Despite reports that those onboard a plane that crashed in B.C.'s Interior last week were linked to the drug trade, RCMP say they have found nothing in the wreckage linking it to criminal activity.

Some media outlets had reported that a Piper PA24 that crashed en route to Victoria was involved in trafficking, and pilot Rama Tello had been linked to United Nations gang member Elliot "Taco" Castaneda through a photograph of Tello's former roommate posing with the gangster.

But police said Thursday that they found nothing "of police interest" during a search of the wreckage.

‘Apex illusion' could have caused crash

Local aviation experts say the something known as "the Apex illusion" could be to blame for the plane's crash on the side of Apex Mountain -- the mountain's profile on the horizon doesn't reflect how high it actually is.

Matt Fairholm of Southern Aviation teaches pilots how to make the approach up to Apex, a labyrinth of chasms whose sudden height catches pilots by surprise, and which has been the site of crashes for at least a dozen planes in recent years.

"You head directly towards those mountains and those mountains rise a lot faster than you can climb, and the higher you get, the worse your performance gets," Fairholm told CTV News.

> TASK REQUIREMENTS
a. Sum up the article about the B.C. plane crash in two sentences.
b. Quote the article about the B.C. plane crash from "But police said" up to and including "in recent years.".
c. Write what comes next in the article about the B.C. plane crash, picking up after its last sentence.
The listing has nothing to do with the article about the B.C. plane crash.

> DATASET EXCERPTS
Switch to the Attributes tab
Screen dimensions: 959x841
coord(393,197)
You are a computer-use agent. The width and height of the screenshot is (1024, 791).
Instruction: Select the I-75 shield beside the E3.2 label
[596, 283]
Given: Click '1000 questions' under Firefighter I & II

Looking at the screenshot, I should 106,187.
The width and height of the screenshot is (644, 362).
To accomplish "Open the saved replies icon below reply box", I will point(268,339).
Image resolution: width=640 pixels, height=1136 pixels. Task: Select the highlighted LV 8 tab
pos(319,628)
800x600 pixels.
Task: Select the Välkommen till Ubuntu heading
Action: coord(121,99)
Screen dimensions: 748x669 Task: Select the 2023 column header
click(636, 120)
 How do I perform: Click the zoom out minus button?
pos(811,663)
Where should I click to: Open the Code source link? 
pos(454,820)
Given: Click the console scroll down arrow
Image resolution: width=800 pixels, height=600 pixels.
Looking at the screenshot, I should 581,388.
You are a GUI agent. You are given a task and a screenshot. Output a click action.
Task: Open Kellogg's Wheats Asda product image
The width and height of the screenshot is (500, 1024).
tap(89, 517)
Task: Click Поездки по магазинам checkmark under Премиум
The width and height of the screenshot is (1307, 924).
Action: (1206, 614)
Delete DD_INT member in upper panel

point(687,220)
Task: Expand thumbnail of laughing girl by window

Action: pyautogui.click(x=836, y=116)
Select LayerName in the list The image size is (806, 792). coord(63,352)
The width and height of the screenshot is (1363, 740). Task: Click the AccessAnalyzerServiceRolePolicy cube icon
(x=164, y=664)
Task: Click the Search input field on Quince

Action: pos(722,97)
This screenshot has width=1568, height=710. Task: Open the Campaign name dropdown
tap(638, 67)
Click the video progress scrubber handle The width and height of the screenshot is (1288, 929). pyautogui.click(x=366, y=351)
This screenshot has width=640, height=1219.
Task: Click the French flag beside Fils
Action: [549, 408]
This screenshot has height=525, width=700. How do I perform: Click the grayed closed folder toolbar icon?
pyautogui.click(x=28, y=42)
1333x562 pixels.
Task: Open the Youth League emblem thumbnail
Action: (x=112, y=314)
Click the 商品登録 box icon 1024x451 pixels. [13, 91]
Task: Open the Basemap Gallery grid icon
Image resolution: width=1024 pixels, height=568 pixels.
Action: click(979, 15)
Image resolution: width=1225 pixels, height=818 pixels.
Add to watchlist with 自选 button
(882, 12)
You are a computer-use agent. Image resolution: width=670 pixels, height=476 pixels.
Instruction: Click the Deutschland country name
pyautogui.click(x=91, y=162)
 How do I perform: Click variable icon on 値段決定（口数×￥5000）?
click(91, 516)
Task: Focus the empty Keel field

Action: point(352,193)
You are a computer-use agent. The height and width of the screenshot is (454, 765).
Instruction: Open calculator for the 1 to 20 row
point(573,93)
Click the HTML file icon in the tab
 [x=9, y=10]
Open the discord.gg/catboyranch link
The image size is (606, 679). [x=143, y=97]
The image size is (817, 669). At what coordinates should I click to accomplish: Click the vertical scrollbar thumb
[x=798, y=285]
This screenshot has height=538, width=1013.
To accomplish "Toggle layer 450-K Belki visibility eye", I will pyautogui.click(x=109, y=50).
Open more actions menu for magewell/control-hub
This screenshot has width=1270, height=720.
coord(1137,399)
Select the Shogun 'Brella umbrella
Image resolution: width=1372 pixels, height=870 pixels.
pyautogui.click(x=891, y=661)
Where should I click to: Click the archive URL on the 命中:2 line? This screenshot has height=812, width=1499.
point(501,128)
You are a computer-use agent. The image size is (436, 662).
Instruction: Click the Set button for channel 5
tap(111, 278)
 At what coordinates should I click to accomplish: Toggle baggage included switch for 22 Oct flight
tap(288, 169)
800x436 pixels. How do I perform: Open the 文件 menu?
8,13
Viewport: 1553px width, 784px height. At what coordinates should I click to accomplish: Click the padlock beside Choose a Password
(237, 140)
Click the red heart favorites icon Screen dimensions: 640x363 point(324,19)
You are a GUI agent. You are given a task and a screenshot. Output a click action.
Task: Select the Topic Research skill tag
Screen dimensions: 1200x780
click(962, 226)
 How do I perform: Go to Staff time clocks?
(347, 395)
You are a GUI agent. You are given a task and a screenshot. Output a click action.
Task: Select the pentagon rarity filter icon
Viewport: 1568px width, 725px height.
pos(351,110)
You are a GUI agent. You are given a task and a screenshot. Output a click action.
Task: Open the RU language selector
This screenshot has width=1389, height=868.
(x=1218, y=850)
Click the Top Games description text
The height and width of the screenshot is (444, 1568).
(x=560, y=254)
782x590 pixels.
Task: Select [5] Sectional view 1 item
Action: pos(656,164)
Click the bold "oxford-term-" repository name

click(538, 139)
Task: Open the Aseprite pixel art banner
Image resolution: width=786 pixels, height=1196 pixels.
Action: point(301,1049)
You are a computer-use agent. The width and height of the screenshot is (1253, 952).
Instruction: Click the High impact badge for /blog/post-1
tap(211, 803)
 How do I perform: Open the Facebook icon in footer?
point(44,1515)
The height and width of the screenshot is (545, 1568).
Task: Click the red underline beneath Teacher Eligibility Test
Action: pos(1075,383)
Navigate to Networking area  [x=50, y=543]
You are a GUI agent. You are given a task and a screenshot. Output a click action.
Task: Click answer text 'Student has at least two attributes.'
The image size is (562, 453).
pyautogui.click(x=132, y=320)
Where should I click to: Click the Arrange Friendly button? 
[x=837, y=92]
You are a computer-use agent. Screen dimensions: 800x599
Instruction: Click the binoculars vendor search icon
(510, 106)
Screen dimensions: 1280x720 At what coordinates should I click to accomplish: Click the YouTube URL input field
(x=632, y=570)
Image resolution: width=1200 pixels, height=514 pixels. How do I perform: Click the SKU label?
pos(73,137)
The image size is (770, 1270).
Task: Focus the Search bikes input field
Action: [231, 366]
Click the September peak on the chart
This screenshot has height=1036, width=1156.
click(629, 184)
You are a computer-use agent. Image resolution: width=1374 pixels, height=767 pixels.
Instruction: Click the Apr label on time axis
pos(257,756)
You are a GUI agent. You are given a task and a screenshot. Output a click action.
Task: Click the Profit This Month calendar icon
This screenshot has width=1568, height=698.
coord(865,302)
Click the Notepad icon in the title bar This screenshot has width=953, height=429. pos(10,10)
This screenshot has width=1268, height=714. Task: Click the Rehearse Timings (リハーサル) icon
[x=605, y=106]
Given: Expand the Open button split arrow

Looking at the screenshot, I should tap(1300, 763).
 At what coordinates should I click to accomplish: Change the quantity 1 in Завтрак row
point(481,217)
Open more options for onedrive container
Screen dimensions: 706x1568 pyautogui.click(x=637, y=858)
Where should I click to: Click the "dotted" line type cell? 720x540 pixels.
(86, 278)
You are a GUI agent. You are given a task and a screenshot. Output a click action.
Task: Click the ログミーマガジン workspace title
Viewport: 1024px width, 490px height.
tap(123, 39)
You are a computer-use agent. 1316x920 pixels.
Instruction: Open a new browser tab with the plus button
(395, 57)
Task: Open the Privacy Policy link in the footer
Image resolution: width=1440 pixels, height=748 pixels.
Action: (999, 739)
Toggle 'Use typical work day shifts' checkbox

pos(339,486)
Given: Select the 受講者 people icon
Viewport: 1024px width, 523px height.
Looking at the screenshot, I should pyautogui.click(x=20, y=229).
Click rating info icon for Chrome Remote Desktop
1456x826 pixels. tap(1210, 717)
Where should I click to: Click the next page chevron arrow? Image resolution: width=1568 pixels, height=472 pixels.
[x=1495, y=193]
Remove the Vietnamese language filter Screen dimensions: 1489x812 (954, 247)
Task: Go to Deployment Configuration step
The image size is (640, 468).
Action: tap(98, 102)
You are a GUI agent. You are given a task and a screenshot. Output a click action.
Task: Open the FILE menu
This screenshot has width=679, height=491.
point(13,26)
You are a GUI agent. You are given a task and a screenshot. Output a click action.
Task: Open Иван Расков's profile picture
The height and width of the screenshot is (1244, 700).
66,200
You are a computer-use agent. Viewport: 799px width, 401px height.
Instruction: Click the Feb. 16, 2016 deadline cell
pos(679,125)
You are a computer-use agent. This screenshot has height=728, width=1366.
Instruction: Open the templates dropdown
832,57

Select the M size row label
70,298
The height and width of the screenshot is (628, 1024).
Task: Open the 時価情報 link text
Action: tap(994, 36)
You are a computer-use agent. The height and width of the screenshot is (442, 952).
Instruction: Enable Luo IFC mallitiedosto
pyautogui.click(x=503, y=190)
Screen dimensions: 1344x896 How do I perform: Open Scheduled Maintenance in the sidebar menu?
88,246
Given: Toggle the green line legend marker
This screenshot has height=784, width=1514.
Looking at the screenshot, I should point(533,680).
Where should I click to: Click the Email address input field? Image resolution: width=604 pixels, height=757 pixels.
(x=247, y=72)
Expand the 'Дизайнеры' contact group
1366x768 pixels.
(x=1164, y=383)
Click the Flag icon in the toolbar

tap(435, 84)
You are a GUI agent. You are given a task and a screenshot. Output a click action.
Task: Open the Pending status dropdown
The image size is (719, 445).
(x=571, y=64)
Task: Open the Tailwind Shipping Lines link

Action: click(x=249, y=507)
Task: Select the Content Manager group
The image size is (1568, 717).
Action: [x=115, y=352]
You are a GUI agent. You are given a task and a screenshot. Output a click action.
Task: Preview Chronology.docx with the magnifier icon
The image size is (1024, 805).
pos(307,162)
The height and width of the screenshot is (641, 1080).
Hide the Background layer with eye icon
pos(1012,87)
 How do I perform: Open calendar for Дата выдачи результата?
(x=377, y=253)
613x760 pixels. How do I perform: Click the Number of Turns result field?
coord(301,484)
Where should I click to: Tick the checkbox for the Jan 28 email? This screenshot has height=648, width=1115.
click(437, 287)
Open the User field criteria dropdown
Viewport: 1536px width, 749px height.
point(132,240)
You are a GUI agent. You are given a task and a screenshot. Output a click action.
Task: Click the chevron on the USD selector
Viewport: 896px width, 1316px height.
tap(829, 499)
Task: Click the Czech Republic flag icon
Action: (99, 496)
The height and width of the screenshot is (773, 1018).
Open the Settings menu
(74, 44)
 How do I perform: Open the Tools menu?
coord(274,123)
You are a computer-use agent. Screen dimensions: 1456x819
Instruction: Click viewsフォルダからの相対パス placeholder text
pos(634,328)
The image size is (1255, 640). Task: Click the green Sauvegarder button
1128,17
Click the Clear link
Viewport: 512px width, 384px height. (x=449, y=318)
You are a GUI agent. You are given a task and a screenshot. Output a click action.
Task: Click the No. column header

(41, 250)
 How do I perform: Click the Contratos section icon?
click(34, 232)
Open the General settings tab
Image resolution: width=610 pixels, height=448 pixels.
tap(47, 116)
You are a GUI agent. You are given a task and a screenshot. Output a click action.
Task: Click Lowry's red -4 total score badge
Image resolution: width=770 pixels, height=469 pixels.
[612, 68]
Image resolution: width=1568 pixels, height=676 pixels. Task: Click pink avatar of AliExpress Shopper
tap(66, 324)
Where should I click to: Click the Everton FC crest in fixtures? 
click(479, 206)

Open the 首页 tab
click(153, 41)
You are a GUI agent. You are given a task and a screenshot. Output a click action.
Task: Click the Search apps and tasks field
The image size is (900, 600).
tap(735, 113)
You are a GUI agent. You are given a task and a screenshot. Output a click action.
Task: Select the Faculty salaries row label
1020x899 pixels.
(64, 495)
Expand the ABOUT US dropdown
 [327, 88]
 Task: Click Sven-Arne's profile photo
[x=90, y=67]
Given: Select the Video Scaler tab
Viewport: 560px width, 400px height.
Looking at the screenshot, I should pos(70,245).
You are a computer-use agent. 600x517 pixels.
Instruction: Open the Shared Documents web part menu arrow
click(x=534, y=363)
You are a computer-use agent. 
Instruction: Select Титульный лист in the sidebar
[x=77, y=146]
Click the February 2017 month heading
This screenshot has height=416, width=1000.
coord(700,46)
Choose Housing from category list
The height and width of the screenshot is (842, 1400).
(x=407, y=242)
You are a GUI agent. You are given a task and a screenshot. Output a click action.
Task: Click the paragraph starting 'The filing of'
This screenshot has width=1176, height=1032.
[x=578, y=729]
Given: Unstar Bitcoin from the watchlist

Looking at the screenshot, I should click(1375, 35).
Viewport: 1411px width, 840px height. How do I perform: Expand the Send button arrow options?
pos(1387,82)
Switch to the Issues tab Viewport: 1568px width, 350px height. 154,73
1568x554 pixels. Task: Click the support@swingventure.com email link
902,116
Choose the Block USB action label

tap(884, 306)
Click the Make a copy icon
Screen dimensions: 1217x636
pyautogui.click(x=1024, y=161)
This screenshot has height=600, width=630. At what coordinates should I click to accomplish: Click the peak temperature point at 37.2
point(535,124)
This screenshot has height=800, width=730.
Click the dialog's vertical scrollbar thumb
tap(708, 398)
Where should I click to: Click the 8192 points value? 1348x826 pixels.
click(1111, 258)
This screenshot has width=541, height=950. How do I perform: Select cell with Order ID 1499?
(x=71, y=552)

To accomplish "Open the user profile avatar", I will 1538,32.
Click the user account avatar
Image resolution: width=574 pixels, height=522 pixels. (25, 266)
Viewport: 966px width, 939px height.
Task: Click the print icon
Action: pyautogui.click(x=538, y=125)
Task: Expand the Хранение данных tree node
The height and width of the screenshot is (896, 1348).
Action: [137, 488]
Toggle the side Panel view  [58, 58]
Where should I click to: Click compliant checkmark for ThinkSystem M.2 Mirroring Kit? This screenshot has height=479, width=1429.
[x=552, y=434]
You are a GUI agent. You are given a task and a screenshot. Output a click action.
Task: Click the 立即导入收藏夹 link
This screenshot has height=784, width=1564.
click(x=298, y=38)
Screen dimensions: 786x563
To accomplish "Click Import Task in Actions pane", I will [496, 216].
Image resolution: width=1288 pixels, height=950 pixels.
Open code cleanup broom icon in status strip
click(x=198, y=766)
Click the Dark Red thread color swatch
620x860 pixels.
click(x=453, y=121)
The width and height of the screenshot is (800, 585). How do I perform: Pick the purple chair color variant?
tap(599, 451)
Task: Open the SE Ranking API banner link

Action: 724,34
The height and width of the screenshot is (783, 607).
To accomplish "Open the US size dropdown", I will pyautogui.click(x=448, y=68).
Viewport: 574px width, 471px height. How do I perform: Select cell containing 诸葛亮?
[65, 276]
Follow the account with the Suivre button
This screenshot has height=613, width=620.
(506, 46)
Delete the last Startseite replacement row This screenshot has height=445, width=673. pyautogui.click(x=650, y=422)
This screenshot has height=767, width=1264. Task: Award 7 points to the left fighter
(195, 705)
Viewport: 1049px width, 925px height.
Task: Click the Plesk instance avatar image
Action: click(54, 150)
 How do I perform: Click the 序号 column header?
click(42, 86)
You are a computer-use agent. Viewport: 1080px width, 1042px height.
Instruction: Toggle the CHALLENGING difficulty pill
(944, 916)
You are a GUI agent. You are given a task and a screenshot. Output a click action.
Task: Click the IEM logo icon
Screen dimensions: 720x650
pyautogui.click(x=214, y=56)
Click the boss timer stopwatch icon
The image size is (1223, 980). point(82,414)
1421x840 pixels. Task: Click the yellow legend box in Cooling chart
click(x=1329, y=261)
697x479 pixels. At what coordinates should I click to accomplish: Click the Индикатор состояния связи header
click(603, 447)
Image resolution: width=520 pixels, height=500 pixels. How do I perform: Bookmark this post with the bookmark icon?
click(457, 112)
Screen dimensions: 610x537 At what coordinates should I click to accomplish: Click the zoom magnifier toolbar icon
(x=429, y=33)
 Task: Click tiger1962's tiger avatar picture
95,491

> EXPECTED RESPONSES
a. RCMP say their search of the wreckage of the Piper PA24 that crashed in B.C.'s Interior found nothing linking it to criminal activity, despite media reports tying the flight and pilot Rama Tello to the drug trade. Local aviation experts say the "Apex illusion," where Apex Mountain's profile on the horizon doesn't show how high it really is, could be to blame for the crash.

b.
But police said Thursday that they found nothing "of police interest" during a search of the wreckage.

‘Apex illusion' could have caused crash

Local aviation experts say the something known as "the Apex illusion" could be to blame for the plane's crash on the side of Apex Mountain -- the mountain's profile on the horizon doesn't reflect how high it actually is.

Matt Fairholm of Southern Aviation teaches pilots how to make the approach up to Apex, a labyrinth of chasms whose sudden height catches pilots by surprise, and which has been the site of crashes for at least a dozen planes in recent years.

c.
"It's like trying to swim up a water fall -- it's almost impossible in most aircraft."

That's why he wasn't surprised to hear that the plane was discovered on the mountainside.

The theory that the plane didn't rise quickly enough is consistent with what Apex Mountain Ski Resort general manager James Shalman saw when he watched the plane take off.

"That's why it caught my eye -- they were staying low. I didn't really think of it again until I saw the news reports," Shalman said.

The plane was eventually located from the air in thick tree cover about eight kilometres south of the resort.

RCMP say they have secured the site, and on Thursday, the coroners service rappelled in to bring all four bodies to Penticton Regional Hospital for an autopsy.